▶ **Task requirements**
The goal here is an exact copy of the entries below, without their pictures.

Stored data entries
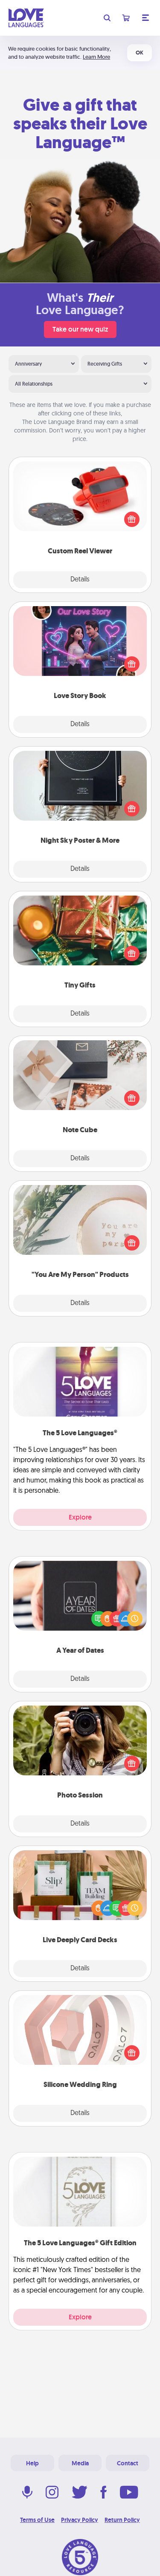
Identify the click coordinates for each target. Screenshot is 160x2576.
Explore (80, 1517)
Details (80, 579)
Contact (127, 2463)
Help (32, 2463)
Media (80, 2463)
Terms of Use (37, 2520)
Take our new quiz (80, 329)
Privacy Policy (79, 2520)
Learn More (96, 56)
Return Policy (122, 2520)
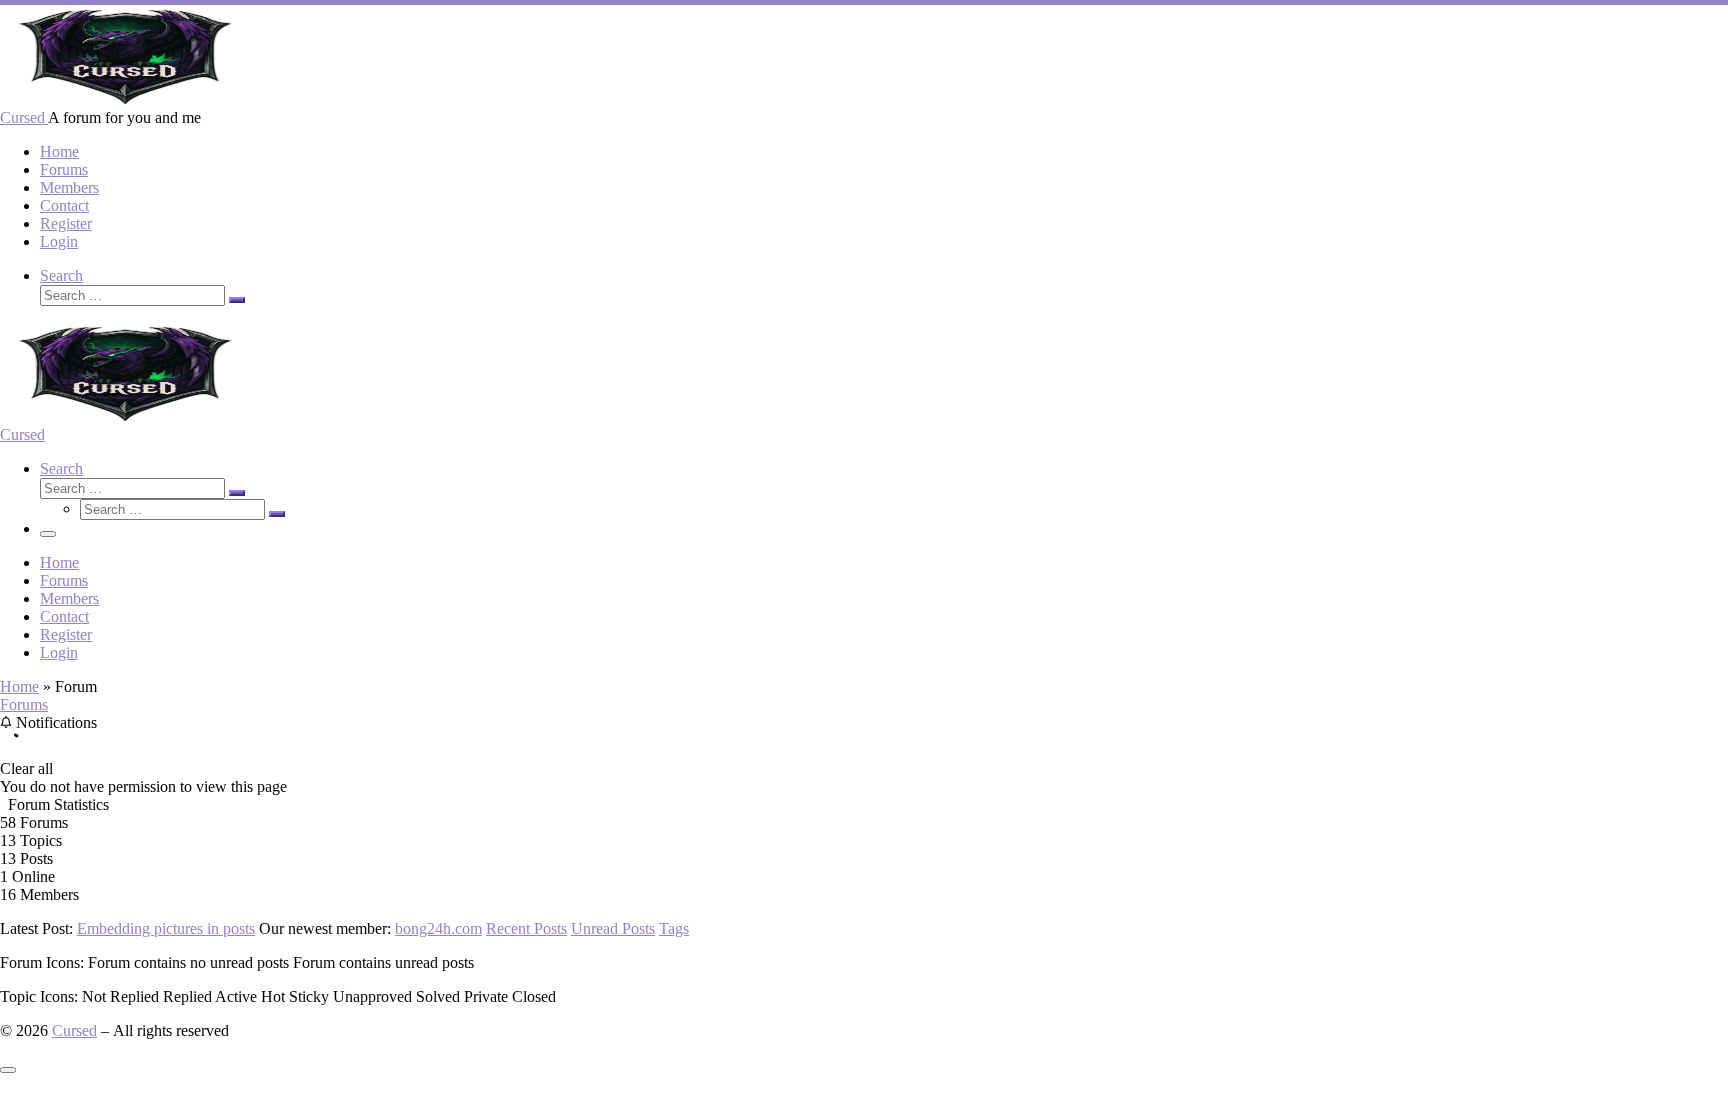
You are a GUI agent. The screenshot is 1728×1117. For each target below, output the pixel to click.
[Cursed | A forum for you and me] (125, 99)
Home (19, 686)
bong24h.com (438, 928)
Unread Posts (613, 928)
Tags (674, 928)
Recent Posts (526, 928)
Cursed (74, 1030)
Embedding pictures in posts (166, 928)
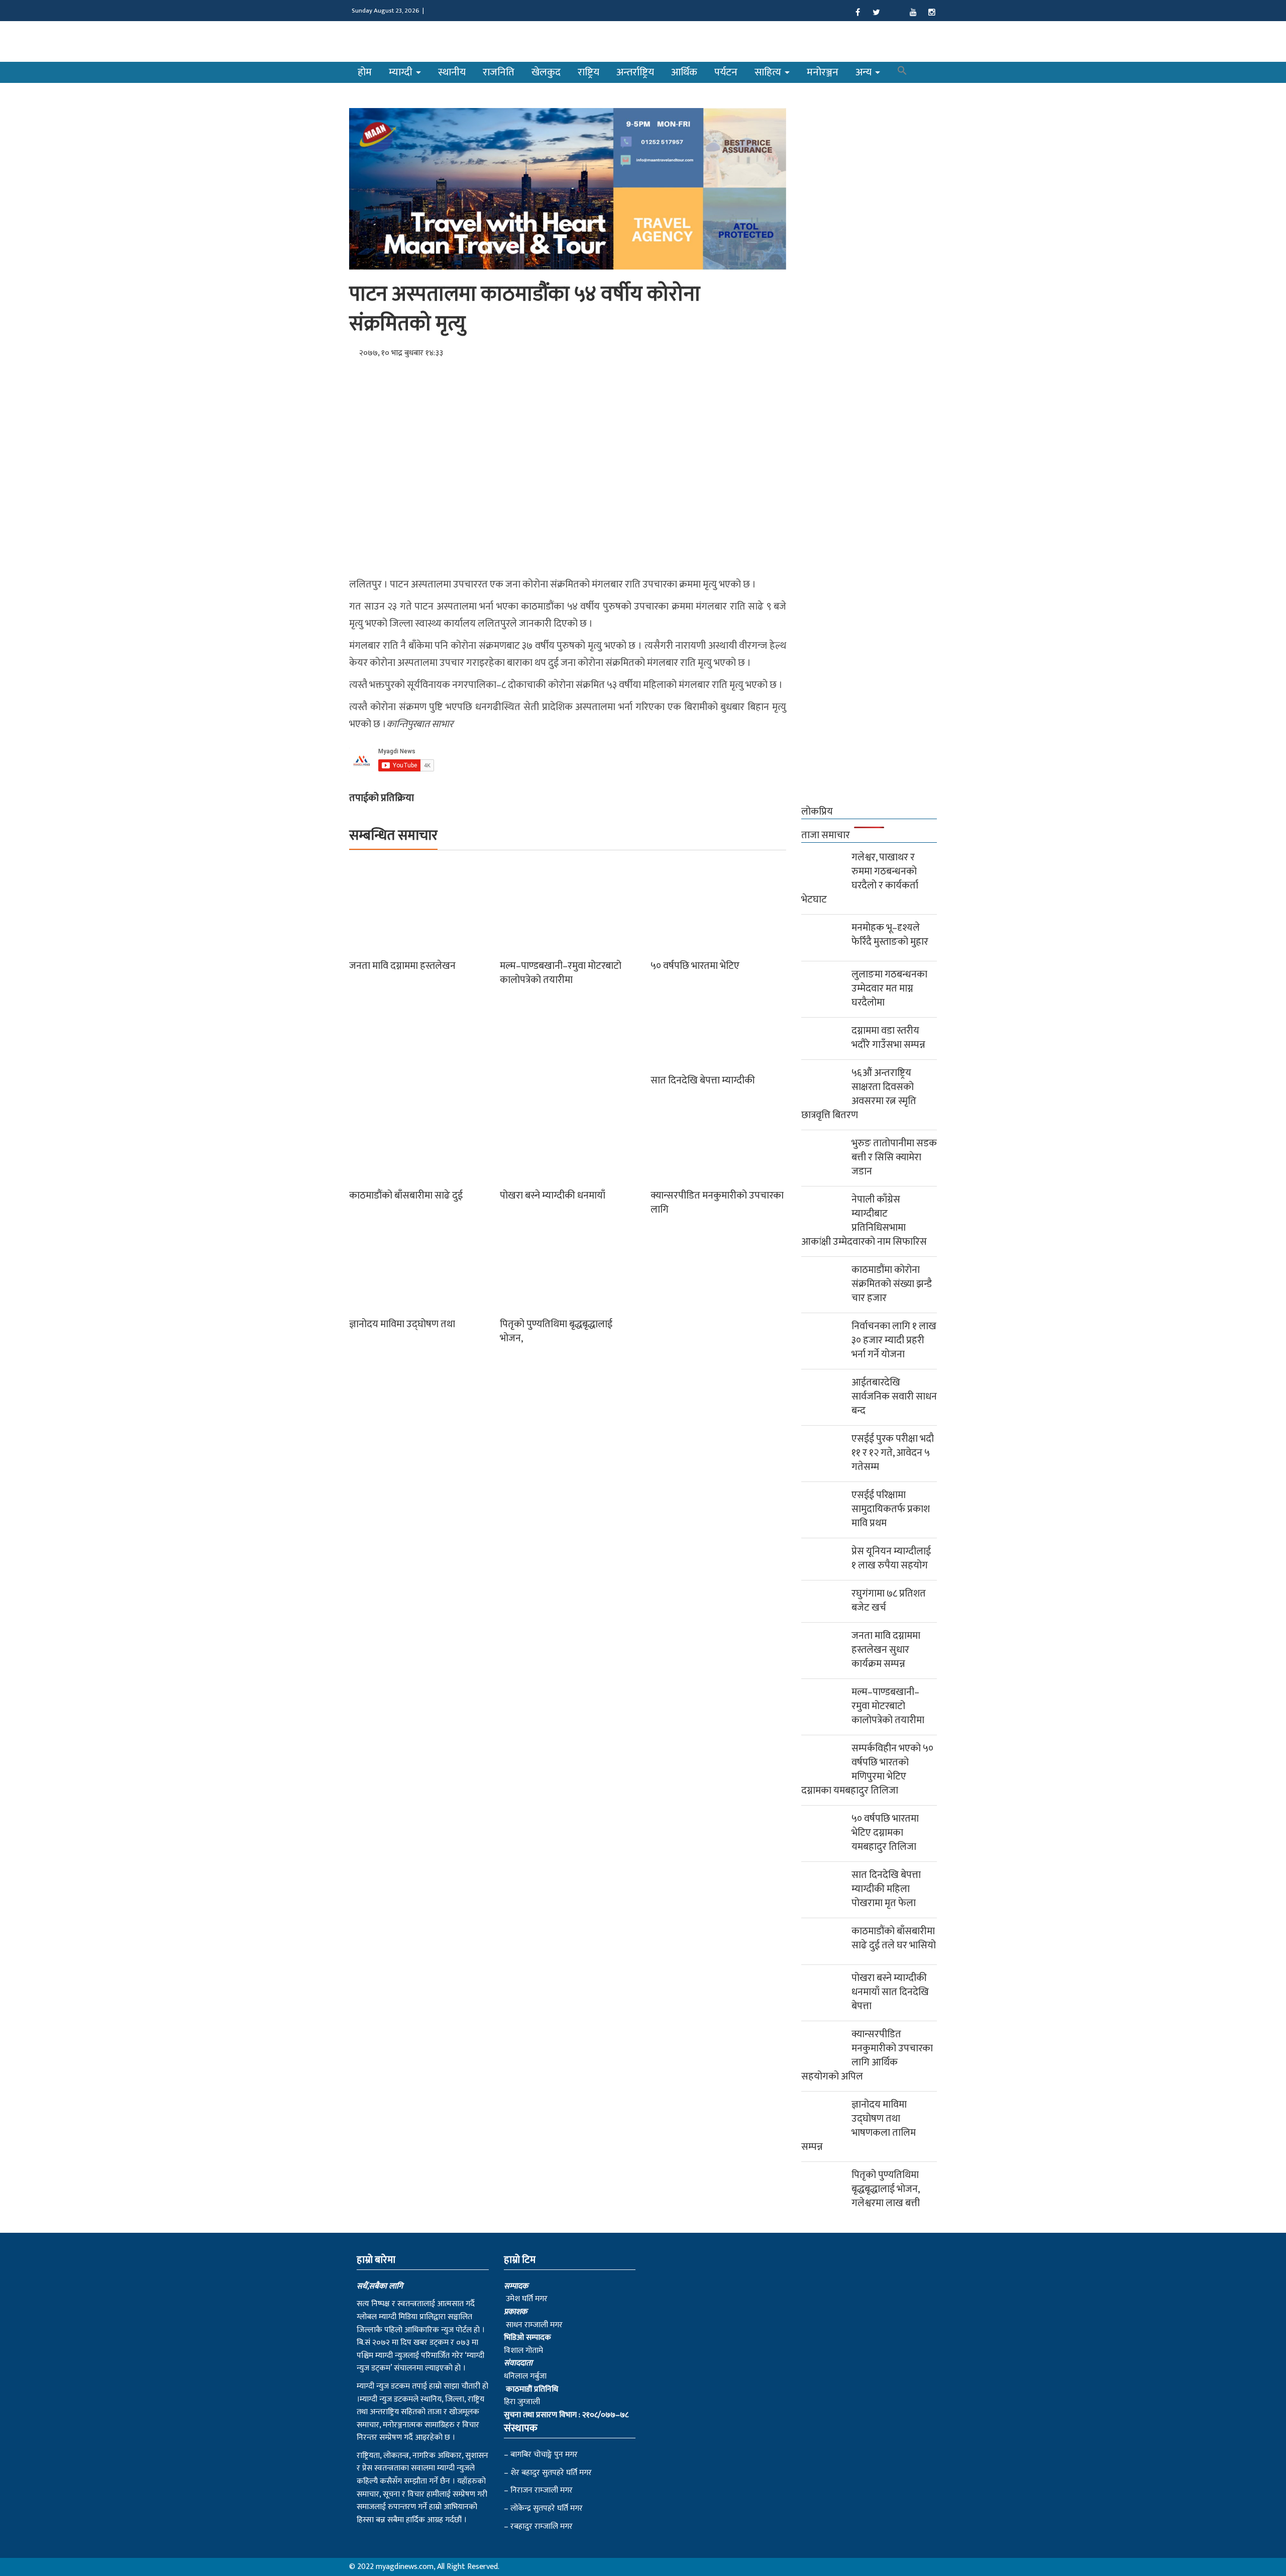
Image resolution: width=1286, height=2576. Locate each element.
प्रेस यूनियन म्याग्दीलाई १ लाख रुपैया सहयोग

▶ **Final answer**
Identify the click coordinates for each target. Screenshot is 160x2576.
Explore (80, 1517)
Details (80, 579)
Contact (127, 2463)
Help (32, 2463)
Media (80, 2463)
Terms of Use (37, 2520)
Take our new quiz (80, 329)
Privacy Policy (79, 2520)
Learn More (96, 56)
Return Policy (122, 2520)
You are a GUI agent. The screenshot is 1728×1117. For each target below, output the pixel to click.
[Cursed | A forum for you and me] (125, 99)
Home (19, 686)
bong24h.com (438, 928)
Unread Posts (613, 928)
Tags (674, 928)
Recent Posts (526, 928)
Cursed (74, 1030)
Embedding pictures in posts (166, 928)
Image resolution: width=1286, height=2576. Locate each element.
प्रेस यूनियन म्याग्दीलाई १ लाख रुपैया सहयोग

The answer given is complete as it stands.